## Exercícios
[a] Copie fielmente, do texto sobre Xinjiang, tudo o que vai de "São dez e vinte" até "piano no youtube.".
[b] Responda com base no texto sobre Xinjiang:
(i) O que foi feito com os emails enviados pelo herói uigur?
(ii) Que horas são em Macau no momento descrito?
(iii) O que é pedido no café?
[c] Continue o texto sobre Xinjiang a partir da última frase apresentada.

## Trecho do documento
Xinjiang, a nova fronteira (I)

É impossível não pensar no meu herói uigur que lia romances em inglês. Ele que finalmente teve direito a um passaporte, saiu da China, provavelmente para nunca regressar. Ainda me escreveu sobre o sonho americano, enviou uma foto quando teve o primeiro filho, emails que acabei por imprimir e guardar com o cuidado de quem protege um tesouro.
Quando finalmente saiu do país, imaginei várias vezes o meu herói a renascer, a libertar-se do ventre materno, do cordão umbilical, a ganhar sentidos, olhos grandes, azul violeta, mãos pequenas a tentar alcançar a luz do sol, depois o mundo. Azat, nome fictício, não vai regressar a casa.
São dez e vinte e um da manhã em Macau, céu cinza, grave, que por fim se abate a meus pés. Entro num café, peço um expresso, Philip Glass ao piano no youtube.

## Material fornecido
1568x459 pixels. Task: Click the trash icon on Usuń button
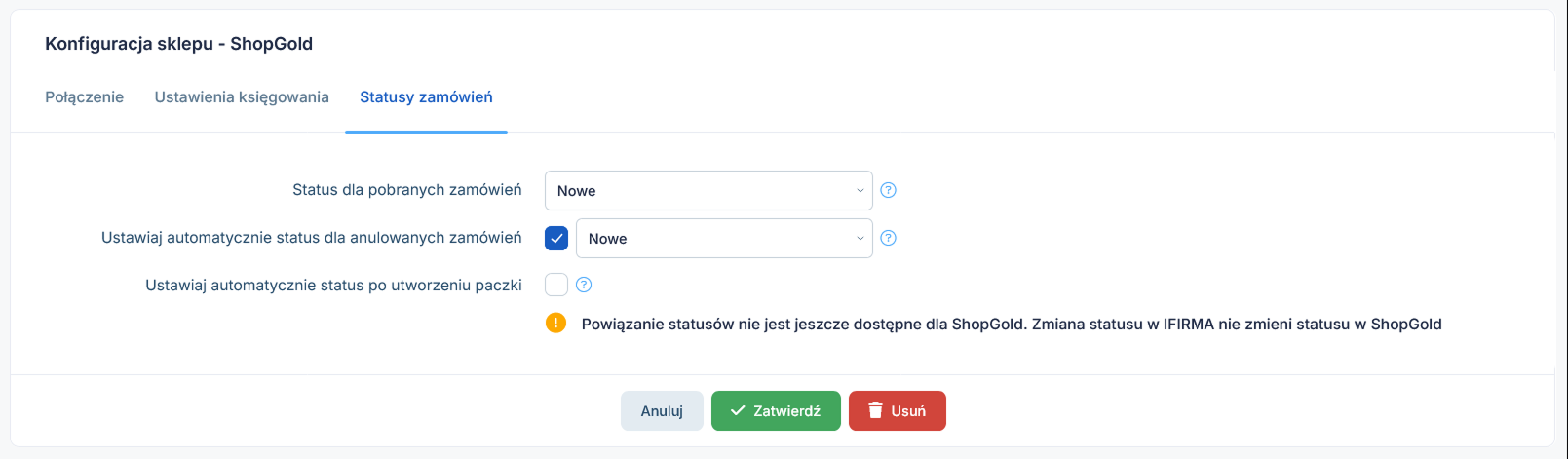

## Respostas
[a]
São dez e vinte e um da manhã em Macau, céu cinza, grave, que por fim se abate a meus pés. Entro num café, peço um expresso, Philip Glass ao piano no youtube.

[b]
(i) Foram impressos e guardados com o cuidado de quem protege um tesouro.
(ii) Dez e vinte e um da manhã.
(iii) Um expresso.

[c]
Conheci Azat em Pequim em 2012 na cafetaria da universidade onde estudávamos, neve lá fora, tardes à volta dos meus trabalhos de mandarim. Escrevi na altura uma crónica sobre o nosso último encontro no bairro de Dongwangzhuang, no norte da capital chinesa. Confidenciou-me Azat que tinha comprado a versão inglesa do “Prisioneiro do Estado”, diário secreto de Zhao Ziyang, obra proibida na China. “Li tudo em dois dias, porque tinha medo de viajar com o livro, e depois voltei à livraria, expliquei bem a situação e pedi que me deixassem trocar por outro”, disse-me na altura.
Zhao Ziyang foi primeiro-ministro da China e secretário-geral do Partido Comunista entre 1980 e 1989, ano em que caiu em desgraça por se opor à repressão estudantil, que culminou no massacre de Tiananmen. Enfrentar a linha dura custou ao estadista chinês a liberdade, permanecendo em prisão domiciliária até morrer, em 2005.
Azat, homem feito, casado, com 30 anos, medo, um livro às escondidas. Lembro-me de chorar ao chegar a casa.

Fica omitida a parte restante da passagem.